SET TASKS
a. In the coaxial cable tool claims, change "located" to "positioned" and write out the passage that begins at the words "14. The tool" and stops after "second end of the tool.".
b. According to the coaxial cable tool claims, what thickness does the end piece have?

DOCUMENT EXTRACT
------------------------------------------------------------
7. The tool of claim 6, further comprising an end piece at the
distal end of the channel, wherein the end piece comprises an
opening for receiving the coaxial cable and further braces the
connector when the plunger compresses the connector against the
gates and onto the coaxial cable.
8. The tool of claim 7, wherein the end piece has a thickness of
about 0.25 inch.
9. The tool of claim 7, wherein each gate is pivotably attached to
the end piece.
10. The tool of claim 7, wherein a portion of the opening in the
end piece is semi-circular and each gate comprises a semi-circular
portion configured to at least partially surround the coaxial cable
when the actuator is moved into the second position.
11. The tool of claim 7, wherein a substantially circular opening
is defined through the gates and the end piece when the actuator is
moved into the second position.
12. The tool of claim 1 further comprising a second compression
station comprising: (a) a second pair of gates; and (b) a second
plunger for compressing the second connector against the second
pair of gates and onto the coaxial cable; (c) whereby when the
actuator is moved into its second position the actuator is
configured to: (i) cause the second pair of gates to retain the
coaxial cable and brace the second connector; and (ii) engage the
second plunger with the second connector to compress the second
connector against the second pair of gates and onto the coaxial
cable; and (d) whereby when the actuator is moved into its second
position the actuator is configured to: (i) cause the second pair
of gates to release the coaxial cable; and (ii) disengage the
second plunger from the second connector.
13. The tool of claim 12, wherein the second compression station is
configured to receive a different-sized connector than the first
compression station.
14. The tool of claim 12, wherein the first compression station is
located at the first end of the tool, and the second compression
station is located at the second end of the tool.
15. The tool of claim 12, wherein the first compression station and
the second compression located at the same end of the tool.
------------------------------------------------------------
SUPPLIED MATERIAL
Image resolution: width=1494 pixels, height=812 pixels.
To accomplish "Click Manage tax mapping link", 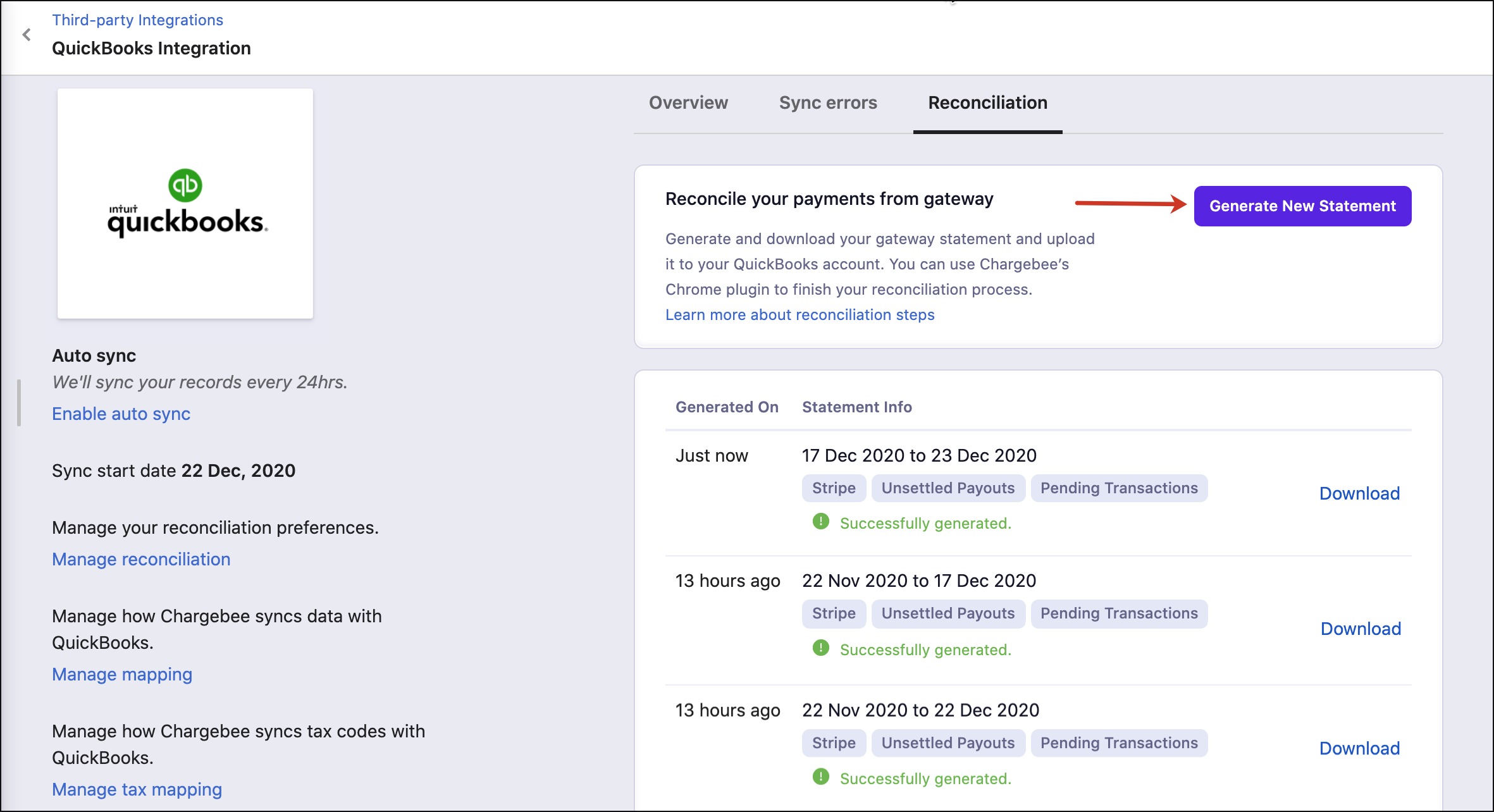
------------------------------------------------------------
ANSWERS TO EACH TASK
a.
14. The tool of claim 12, wherein the first compression station is
positioned at the first end of the tool, and the second compression
station is positioned at the second end of the tool.

b. About 0.25 inch.